Given exercise: Locate each line in the records that contains the word "horizontal", and copy every such line.

Portion of a data file:
===

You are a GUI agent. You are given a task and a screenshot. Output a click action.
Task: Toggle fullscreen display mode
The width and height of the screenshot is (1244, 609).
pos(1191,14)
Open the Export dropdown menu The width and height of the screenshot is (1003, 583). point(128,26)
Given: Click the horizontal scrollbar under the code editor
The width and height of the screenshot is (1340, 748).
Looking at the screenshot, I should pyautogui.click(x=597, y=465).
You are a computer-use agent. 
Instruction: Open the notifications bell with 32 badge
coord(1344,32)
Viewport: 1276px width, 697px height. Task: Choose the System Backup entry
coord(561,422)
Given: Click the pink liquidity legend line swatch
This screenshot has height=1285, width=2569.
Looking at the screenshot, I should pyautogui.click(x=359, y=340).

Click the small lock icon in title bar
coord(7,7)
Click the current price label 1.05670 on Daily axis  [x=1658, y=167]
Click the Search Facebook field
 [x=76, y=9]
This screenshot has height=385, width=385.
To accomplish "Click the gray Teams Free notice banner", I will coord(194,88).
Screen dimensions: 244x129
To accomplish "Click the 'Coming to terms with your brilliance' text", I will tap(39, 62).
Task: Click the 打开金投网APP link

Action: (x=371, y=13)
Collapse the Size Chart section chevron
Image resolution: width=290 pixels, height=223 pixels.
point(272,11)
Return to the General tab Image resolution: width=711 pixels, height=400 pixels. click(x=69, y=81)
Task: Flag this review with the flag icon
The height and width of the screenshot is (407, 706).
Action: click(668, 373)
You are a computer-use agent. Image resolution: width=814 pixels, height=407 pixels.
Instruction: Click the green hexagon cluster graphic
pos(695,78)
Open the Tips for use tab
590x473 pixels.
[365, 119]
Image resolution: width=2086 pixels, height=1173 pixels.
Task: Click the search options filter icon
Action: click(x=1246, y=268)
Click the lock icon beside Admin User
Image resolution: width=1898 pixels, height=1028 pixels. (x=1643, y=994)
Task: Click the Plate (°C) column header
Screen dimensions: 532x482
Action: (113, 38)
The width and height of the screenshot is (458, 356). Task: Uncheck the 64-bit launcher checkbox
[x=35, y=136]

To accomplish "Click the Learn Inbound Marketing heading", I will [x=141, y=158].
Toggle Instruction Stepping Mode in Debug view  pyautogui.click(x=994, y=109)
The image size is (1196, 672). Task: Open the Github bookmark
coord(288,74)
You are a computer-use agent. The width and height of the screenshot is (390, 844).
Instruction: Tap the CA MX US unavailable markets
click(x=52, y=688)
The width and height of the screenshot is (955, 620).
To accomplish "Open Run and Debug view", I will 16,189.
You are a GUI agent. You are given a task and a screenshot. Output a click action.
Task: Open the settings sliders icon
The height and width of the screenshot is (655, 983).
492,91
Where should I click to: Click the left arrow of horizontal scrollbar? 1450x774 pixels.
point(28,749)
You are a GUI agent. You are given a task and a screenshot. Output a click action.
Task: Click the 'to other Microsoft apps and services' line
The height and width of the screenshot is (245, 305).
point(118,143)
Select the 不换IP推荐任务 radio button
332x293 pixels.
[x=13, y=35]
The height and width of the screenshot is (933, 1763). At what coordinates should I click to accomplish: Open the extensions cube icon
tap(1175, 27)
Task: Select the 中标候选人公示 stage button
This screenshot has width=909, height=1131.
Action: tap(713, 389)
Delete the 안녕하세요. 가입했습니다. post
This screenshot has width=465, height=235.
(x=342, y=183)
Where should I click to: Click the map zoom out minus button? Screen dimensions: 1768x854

===

Answer to the exercise:
Given: Click the horizontal scrollbar under the code editor
Where should I click to: Click the left arrow of horizontal scrollbar? 1450x774 pixels.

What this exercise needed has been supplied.